(AVAILABLE DATA Opens)

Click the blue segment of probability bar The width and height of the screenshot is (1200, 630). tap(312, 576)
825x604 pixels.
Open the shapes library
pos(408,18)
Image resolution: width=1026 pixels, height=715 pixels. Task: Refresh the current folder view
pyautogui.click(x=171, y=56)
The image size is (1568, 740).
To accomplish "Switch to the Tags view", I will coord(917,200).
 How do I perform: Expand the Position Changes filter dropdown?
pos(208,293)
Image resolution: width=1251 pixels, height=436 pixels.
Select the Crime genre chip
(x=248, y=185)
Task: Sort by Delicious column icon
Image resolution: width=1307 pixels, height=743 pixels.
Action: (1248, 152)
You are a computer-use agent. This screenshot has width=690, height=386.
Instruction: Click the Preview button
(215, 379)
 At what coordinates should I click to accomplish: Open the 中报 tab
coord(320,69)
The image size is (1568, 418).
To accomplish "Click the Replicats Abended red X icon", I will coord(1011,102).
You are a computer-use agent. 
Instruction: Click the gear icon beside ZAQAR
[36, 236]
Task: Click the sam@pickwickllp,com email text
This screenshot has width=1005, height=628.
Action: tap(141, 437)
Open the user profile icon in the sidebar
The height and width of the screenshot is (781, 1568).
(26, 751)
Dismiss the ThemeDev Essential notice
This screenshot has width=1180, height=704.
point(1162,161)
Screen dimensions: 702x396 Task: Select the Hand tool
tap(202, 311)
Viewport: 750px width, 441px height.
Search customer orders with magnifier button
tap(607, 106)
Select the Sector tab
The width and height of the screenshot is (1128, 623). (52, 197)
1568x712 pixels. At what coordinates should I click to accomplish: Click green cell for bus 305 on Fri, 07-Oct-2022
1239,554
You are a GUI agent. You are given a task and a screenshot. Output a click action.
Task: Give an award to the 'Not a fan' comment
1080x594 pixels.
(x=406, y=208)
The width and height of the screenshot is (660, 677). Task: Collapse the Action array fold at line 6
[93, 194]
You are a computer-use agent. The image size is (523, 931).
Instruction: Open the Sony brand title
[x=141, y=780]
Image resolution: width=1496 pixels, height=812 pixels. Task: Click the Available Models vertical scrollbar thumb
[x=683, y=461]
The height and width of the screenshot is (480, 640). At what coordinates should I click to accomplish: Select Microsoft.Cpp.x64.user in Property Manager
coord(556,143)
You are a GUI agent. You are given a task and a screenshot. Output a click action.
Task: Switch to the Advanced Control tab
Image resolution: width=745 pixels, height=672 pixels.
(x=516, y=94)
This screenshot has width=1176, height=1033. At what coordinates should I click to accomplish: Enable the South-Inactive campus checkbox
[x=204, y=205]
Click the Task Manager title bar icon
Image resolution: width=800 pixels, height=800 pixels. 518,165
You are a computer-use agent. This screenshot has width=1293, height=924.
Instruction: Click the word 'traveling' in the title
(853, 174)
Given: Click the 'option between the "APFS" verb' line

(AVAILABLE DATA Closes)

TO DO: Wherever the string "Switch" appears in the records above, copy the line it sits in.

EXPECTED OUTPUT:
To accomplish "Switch to the Tags view", I will coord(917,200).
Task: Switch to the Advanced Control tab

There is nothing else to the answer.